> **Required action**
What lines of the listing include the string "axis"? Show them all.

────────

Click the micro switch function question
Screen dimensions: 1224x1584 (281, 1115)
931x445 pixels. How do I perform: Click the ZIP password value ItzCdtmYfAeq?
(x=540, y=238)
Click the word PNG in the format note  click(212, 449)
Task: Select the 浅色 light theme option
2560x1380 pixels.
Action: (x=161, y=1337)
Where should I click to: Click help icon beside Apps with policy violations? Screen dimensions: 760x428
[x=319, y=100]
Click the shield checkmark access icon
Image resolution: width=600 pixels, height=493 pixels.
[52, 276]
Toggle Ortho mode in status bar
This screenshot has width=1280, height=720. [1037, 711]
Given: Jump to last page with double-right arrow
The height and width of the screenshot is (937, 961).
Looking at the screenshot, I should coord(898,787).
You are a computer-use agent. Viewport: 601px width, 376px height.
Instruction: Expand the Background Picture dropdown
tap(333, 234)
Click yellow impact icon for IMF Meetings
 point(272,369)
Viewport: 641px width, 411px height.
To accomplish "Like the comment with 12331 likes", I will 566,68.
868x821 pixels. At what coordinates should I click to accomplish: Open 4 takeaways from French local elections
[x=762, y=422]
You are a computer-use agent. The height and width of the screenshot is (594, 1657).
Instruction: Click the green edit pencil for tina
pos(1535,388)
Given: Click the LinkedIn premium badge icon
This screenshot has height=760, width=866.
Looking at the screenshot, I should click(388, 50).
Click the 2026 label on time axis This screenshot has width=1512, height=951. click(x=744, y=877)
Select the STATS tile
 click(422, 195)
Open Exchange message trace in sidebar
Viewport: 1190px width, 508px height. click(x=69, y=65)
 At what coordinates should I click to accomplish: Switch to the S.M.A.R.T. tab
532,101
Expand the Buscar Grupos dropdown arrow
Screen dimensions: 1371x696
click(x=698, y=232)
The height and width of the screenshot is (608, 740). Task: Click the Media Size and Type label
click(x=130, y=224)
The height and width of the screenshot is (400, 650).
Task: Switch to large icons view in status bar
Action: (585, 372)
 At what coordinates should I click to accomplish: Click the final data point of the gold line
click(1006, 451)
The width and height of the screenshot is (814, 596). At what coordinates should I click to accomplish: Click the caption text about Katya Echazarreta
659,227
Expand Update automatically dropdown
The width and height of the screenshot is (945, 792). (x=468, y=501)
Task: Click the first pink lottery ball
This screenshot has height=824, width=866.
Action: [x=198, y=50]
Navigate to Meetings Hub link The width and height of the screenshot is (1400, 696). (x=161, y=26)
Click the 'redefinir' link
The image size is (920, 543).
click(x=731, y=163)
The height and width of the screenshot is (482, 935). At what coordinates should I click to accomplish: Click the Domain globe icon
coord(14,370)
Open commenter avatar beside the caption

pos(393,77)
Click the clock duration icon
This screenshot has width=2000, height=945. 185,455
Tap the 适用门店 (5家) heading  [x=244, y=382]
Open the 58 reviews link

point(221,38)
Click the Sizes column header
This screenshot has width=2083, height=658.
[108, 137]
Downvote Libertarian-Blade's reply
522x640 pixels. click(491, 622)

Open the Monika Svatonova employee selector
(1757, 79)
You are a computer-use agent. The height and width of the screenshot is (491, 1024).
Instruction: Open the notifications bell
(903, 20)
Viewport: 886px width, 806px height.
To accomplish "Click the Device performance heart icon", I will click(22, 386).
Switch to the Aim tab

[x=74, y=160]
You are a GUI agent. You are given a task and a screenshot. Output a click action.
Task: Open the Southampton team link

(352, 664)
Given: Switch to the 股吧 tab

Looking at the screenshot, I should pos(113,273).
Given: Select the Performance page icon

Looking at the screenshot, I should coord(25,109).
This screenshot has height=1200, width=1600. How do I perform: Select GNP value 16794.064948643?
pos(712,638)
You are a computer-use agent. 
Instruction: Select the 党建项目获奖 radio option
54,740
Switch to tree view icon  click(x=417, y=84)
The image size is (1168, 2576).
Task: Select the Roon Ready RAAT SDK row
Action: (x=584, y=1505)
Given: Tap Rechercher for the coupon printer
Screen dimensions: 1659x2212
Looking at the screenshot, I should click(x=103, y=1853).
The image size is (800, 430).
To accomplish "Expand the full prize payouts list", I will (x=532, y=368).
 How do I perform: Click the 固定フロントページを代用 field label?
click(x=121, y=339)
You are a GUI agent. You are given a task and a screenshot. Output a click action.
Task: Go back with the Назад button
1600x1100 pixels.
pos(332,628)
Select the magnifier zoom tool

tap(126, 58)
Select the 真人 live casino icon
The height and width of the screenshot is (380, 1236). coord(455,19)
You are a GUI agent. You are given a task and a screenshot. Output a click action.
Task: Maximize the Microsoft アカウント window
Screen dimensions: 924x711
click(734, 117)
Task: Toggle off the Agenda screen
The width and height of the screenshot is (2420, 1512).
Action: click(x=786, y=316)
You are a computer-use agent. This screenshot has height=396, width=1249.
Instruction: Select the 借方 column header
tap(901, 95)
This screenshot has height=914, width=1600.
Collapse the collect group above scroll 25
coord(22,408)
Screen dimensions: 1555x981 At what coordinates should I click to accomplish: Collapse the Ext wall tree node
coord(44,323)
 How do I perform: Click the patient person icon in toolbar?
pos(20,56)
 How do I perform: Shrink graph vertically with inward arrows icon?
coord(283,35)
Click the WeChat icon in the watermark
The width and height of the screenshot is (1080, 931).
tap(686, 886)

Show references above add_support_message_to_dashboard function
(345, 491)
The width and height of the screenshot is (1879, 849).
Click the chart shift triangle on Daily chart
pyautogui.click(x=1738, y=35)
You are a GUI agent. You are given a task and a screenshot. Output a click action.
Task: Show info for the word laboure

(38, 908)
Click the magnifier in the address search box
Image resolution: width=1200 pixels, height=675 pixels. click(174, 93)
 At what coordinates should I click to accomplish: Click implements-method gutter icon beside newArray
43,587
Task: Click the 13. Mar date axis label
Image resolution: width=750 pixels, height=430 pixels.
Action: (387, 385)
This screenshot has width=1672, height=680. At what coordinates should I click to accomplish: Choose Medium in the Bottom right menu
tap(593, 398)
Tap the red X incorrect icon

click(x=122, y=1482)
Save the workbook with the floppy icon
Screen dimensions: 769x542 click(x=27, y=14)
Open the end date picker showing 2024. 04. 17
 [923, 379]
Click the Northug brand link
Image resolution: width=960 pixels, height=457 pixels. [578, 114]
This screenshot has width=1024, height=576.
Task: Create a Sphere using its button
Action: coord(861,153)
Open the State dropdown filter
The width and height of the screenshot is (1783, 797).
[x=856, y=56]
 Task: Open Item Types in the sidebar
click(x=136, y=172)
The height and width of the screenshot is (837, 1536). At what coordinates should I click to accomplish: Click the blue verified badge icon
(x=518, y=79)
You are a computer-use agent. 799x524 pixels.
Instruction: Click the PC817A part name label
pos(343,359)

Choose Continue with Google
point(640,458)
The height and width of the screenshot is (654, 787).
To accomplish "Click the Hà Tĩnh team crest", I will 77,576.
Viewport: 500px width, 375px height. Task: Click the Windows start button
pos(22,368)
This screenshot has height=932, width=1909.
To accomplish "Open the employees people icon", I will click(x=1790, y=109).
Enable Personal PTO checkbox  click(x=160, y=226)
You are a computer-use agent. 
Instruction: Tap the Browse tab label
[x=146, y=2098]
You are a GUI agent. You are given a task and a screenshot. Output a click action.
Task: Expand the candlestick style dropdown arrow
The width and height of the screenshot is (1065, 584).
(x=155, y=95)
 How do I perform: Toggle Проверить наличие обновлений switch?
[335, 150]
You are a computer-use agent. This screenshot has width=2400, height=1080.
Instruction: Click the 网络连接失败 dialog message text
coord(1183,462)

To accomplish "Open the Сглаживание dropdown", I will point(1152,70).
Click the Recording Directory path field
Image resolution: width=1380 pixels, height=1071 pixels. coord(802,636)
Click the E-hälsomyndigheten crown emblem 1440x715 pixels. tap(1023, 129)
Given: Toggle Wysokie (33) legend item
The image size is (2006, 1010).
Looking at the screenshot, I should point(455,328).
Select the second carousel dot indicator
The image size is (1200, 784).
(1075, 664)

────────

> **Reply**
Click the 2026 label on time axis This screenshot has width=1512, height=951. click(x=744, y=877)
Task: Click the 13. Mar date axis label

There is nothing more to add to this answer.